These are a series of engraving, fresco and paintings depicting St. Jerome in His Study dating from mid C-15 to early C-16 by various artists. Notice how an internal world of a scholar has been revealed by the painterly arrangement of St. Jerome at work: the symbols, the relations between inner and outer world, the external light and the illumination radiating from the thinking/writing subject. These images remind us of a room that is not just an enclosed space with openings.
It is essential for you to explore the "ways" to get inside of an architectonic object at this stage. Narrative constructed from the reading of your selected painting is just a beginning to launch a simultaneously inward and outward search for a project.
By sketching out the schematic plans and sections, certain level of abstraction can be obtained. By building a series of study models, you can test the limit of concepts generated by your idea. For example, if the idea is to bring forth: "a tower for tall and thin man with a fetish for collecting stamps"; would one tower-like object accompanied by several enclaves accommodate his need? Can it be a series of opposites held together by a vertical structure, sort of a metaphysical "tower"? Can tower be a topological relation instead of a type-form?

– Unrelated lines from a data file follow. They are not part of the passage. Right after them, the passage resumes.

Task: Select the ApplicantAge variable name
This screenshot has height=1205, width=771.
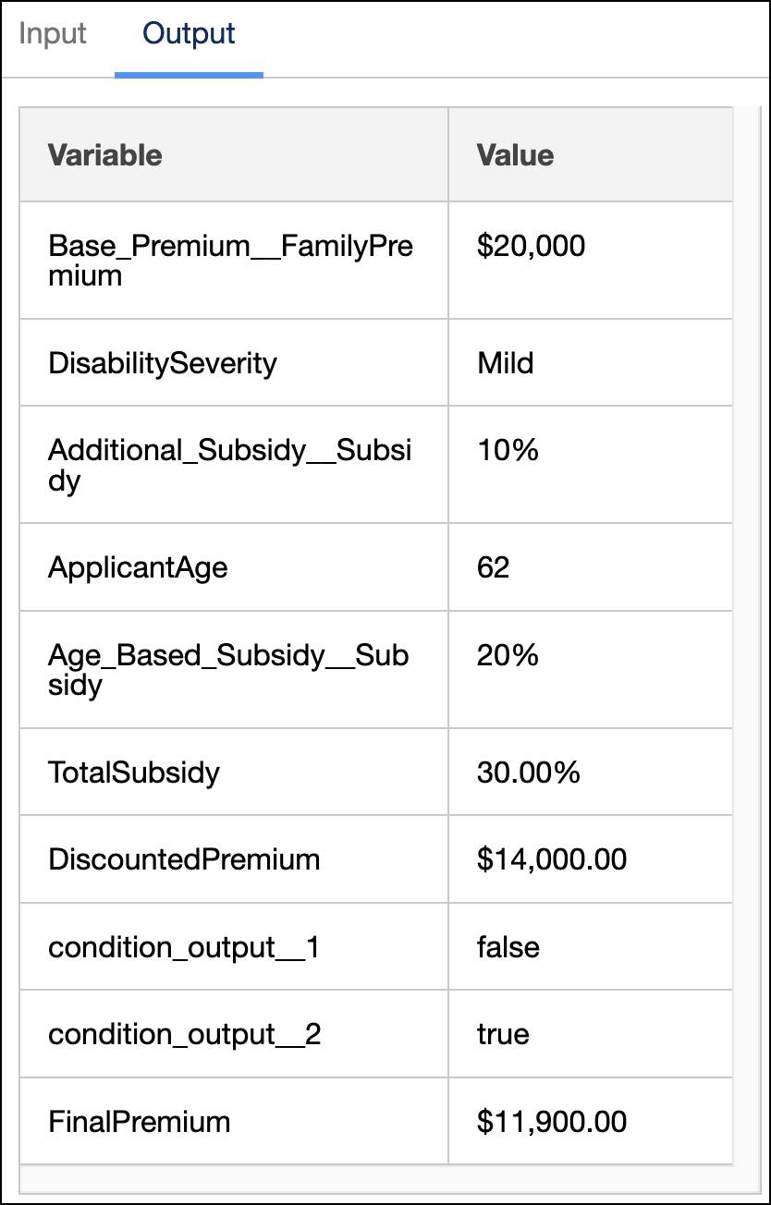Action: coord(138,567)
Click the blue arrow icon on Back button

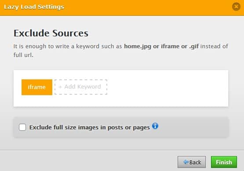point(186,162)
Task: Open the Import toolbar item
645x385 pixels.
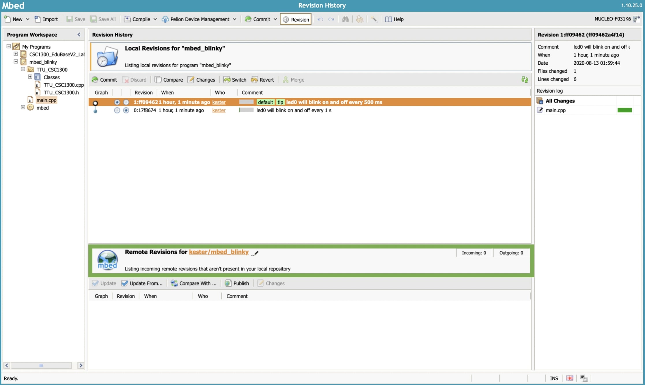Action: tap(46, 19)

Since an architectonic object has always already incorporated the presence and absence of human body, the interior in this case is the figure of room: room as the represented body of a person. Other than constructing a conceptualized "room," an unique set of micro environment must be implemented internally. You can draw more inspiration by reading John Hollander's essay I've given you in class. Depending on the painting you've chosen, this "body" will be specific and personal instead of universal and abstract.
In the case of St. Jerome in His Study, the "body" is a fully clothed, male saint that "was the most learned of the Fathers of the Western Church".
Lucas Cranach the Elder, 1525.
Jan van Eyck,
Domenico Ghirlandalo, 1480.
Domenico Ghirlandalo, 1480.
Example - David McCallum, ARCH1201, 2008
"The paintings selected as inspiration/subject matter for project are Johannes Vermeer's 'The Astronomer' (1668), and 'The Geographer'(1669). The selection of two paintings is due to the noticeable connection between the two. Both paintings feature the same model, in the same room/location, using the same props and with a common focus of academic study.
Both feature similar forms of lighting; the only source of direct light is the window which the subject faces. This direct light diffuses throughout the room, replacing any stark shadows with a gentle 'glow', and creating a similar mood in both works. Architectural features of the room seen are somewhat plain and unassuming."
"In my personal opinion and interpretation of the paintings, I sense a wistfulness to the 'scholar', the single figure created by the unification of both the 'astronomer' and 'geographer'. Held in the same place by his academic studies of charts and books, he faces out of the window to an exterior world of the practical application of his knowledge. However, he remains in his room to study and accumulate knowledge; cognisant of the world outside, but apart from it.
An approach of a 'scholar separated from the world and devoted to his studies' led to ideas of such imprisoned scholars as Galileo and, through the religious connections in that scholar's life, to ideas of the ascetic life of study as practiced by certain brotherhoods of monks. Ultimately, the following narrative was settled upon as the basis of the project;"
"A scholar is contained in a mountaintop cell, content in his own thoughts. Wistfulness for the unattainable, unapproachable world outside is sated somewhat by his desire for academic study, and his ability to live an ascetic life."
Influences on the Project
"After consulation with my tutor on the narrative idea, I was advised to research into the depiction in art of St. Jerome, the scholar who translated the Vulgate. He is known somewhat as the 'patron' of theological learning and lived an ascetic life of scholarship. Often he is depicted at study in an area akin to a monk's cell, hunched over in an alcove or area of study separate from the architecture around him."